Пугая читателя, публицистика как никакой другой жанр стремится укрепить герметизм картины мира (неотъемлемое свойство массовой культуры), но тем самым она обнажает условность всякой герметичности. Мне встречались публицистические статьи по истории, где на основании практически одних и тех же фактов из эпохи Ивана Грозного доказывалось, что России присуща тяга в одном случае к демократии, в другом — к тоталитаризму. Публицистический герметизм, замешанный на примитивном семиотическом ассоциировании, то и дело сам себя разоблачает, повергая читателя в ужас — возьмем хотя бы исторические штудии Фоменко, в которых семиотический метод умирает также, как психоанализ — в докторе Лекторе, и читатель, обнаруживший, что на празднике жизни ему отведена роль лёгкой закуски, оказывается в чистой неопределенности будущего. Думается, популярность сенсационных расчетов знаменитого математика объясняется не изрядной доверчивостью и невежеством наших сограждан, а захватывающим ощущением пустоты будущего, остающимся после уничтожения прошлого.

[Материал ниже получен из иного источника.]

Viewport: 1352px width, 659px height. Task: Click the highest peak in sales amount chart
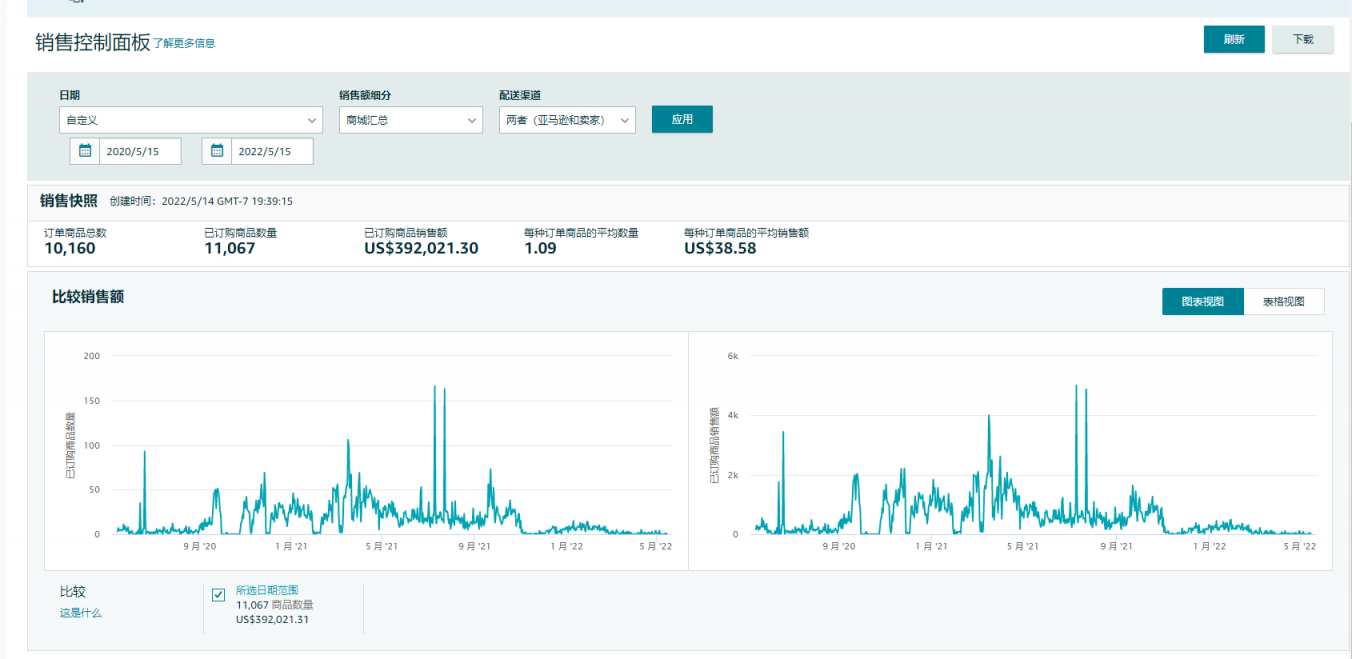1076,386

Утративший личные иллюзии, уничтоженный и униженный со всеми, ставший всего лишь как одним из обреченных, именно в этом обретает читатель новую надежду. Он приобретает новую индивидуальность — индивидуальность смирения. Крушение прошлого и будущего обращает читателя к вечности. Шукшинский Бронька Пупков в своё время приобщался к вечному, проживая сочинённую им самим роль в героической мелодраме. Роль современного читателя публицистики не столь героична по виду, но утоляет ту же самую жажду предстояния, очищения и сопричастности.

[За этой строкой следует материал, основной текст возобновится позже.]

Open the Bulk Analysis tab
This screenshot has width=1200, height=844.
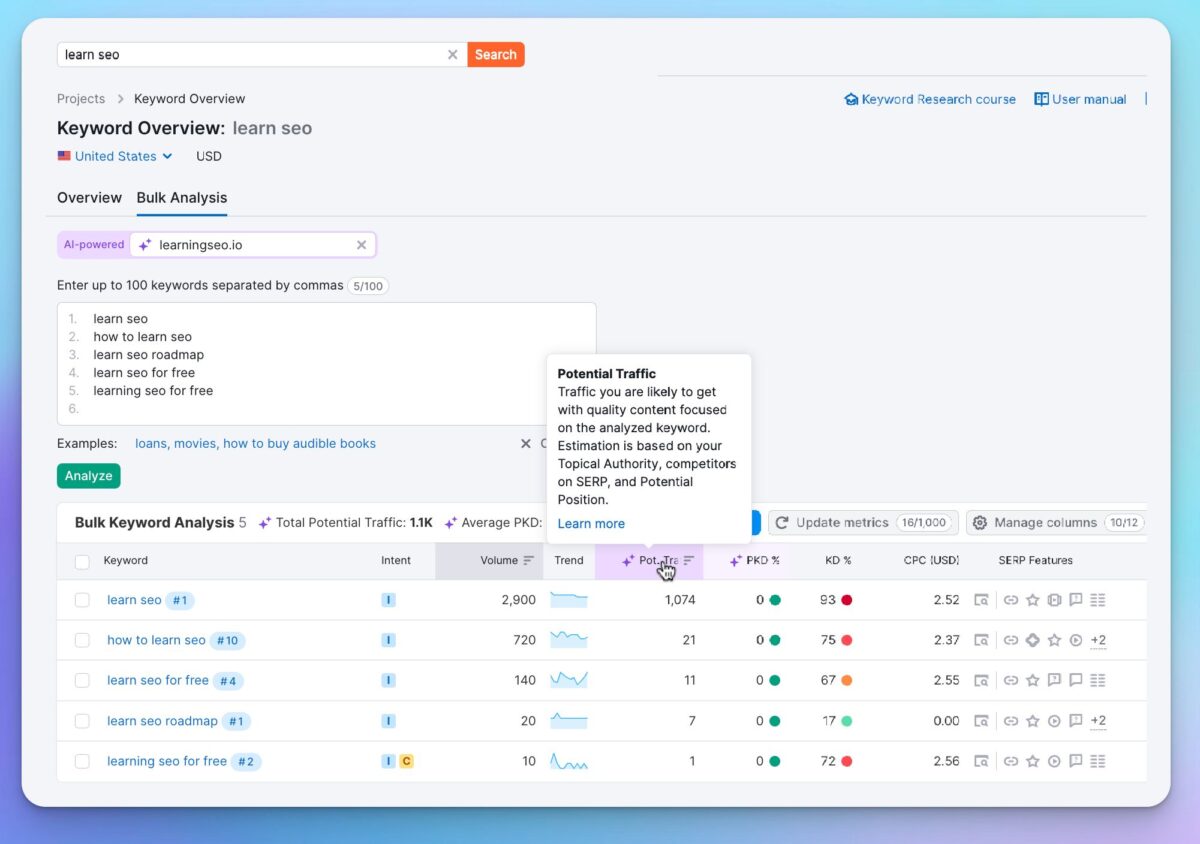tap(181, 197)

В современной публицистике, понятой как часть массовой культуры, парадоксально прорастают возможности вернуть литературе сакральность и мессионизм. Автор и читатель не только умрут, но и оживут. Страсть нынешних литераторов к документу сродни жажде воскресения. Скажем, повесть Анны Матвеевой “Перевал Дятлова” (“Урал”, 2001, №1,2), построенная на материалах дела о гибели группы туристов в 1959 году на Северном Урале, может быть прочитана как история писателя, обретающего себя только себя утратив, слившись с непостижимой правдой факта, с чужой жизнью и смертью.